Posted by Davina Jackson 2 March 2013
Douglas Snelling in the 1970s. Photo Max Dupain.

Douglas Snelling in the 1970s. Photo Max Dupain.

Given that he was one of Australia and New Zealand's most accomplished self-publicists of his time, why was Douglas Snelling repeatedly ignored – or ignorantly dismissed – by later generations of architecture and design historians?

Here are three explanations, proposed by Snelling's biographer, Davina Jackson.

1. Architecture and design are industries and disciplines which operate highly competitively, via orchestrated concoctions of aesthetics, comment and commerce. Audiences are stimulated by 'debates' among competing 'peers'. Mid-career professionals especially drive new trends when they confidently 'critique' the performances of successful elders on matters of theory and style. At a certain point, every practitioner is considered out of date. Demand for Snelling's brick and timber mansions peaked in the late 1960s – when 'brutalist' massing of raw concrete was fashionable – and in 1975 (the year before he retired to Hawaii), Sydney's architectural 'scene' turned towards another 'paradigm' of building with steel and glass.

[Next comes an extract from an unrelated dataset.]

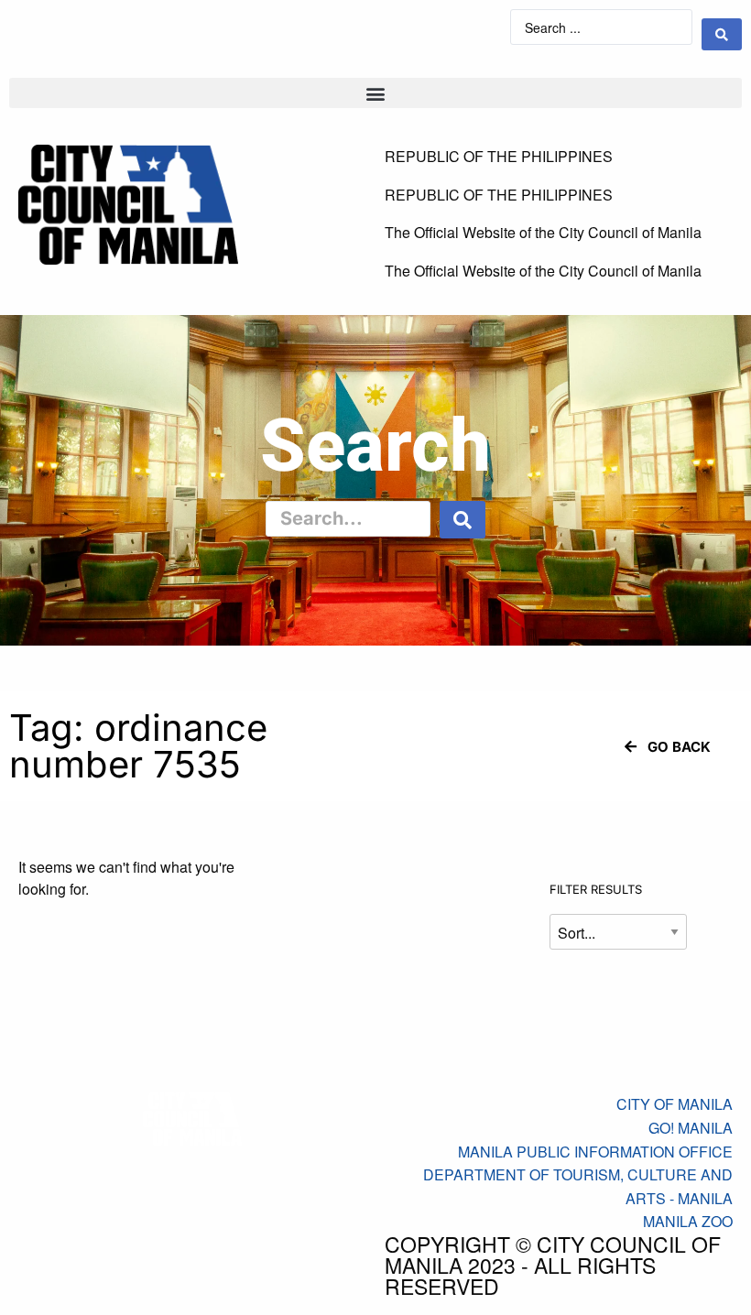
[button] (375, 93)
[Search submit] (722, 34)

2. Key historians overlooked much original source material – newspaper and magazine clippings – that are archived in public collections. To protect their reputations against claims of sloppy research, they have persuaded their peers (in the architectural history and humanities societies and university architecture and design faculties) that these oversights don't matter because Snelling wasn't historically significant. Those errors first became obvious with leading 1980s and 1990s books and articles about 1950s and 1960s Sydney architecture. Historical records more recently have been corrected via the Australian Dictionary of Biography and Australian Encyclopedia of Architecture.

3. The explanations given in 1) and 2) also apply to competitivities among architecture and design writers. Snelling's biographer, Davina Jackson, has a distinguished international reputation – and her own rivals and critics. They persuaded two external examiners to fail her Snelling PhD thesis – but her appeal against the failure was upheld.  Various obvious breaches of the Australian research code of conduct have caused a 'crisis of governance' for administrators of Australian universities and learned societies. This situation was sharpened by the British Government's 2013 recognition of Jackson as an 'Exceptional Talent' of post PhD calibre (endorsed by the British Academy for humanities and social sciences).

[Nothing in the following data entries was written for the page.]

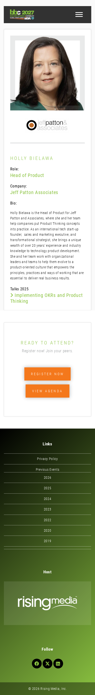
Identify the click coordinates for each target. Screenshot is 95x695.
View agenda (47, 391)
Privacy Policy (47, 459)
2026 (47, 478)
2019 (47, 541)
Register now (47, 374)
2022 (47, 520)
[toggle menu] (79, 15)
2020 (47, 530)
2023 (47, 509)
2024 (47, 499)
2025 (47, 488)
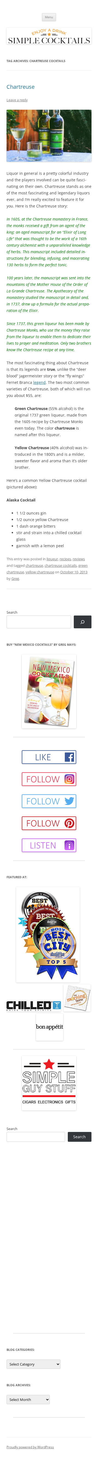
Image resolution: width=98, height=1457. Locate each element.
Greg (15, 578)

How to resolve the 'shocking saga' around Douglas Snelling's erroneous erasure?

He will need to be reinterpreted by a new generation of ANZ historians and editors. Brisbane publisher and photographer Christopher Osborne has commissioned an article for publication in the next edition of Australian Modern and the Director of Sydney's Customs House exhibition venue, Jennifer Kwok, has expressed interest in producing a Snelling exhibition.

Jackson has proposed to Snelling's eldest son, Christopher, that his family should support Annalisa Capurro in Sydney (Enmore TAFE Design School) and Michael Dudding in Wellington (Victoria University School of Architecture and Design) as young scholars of sufficient calibre to help reclarify Snelling's positions in modernism.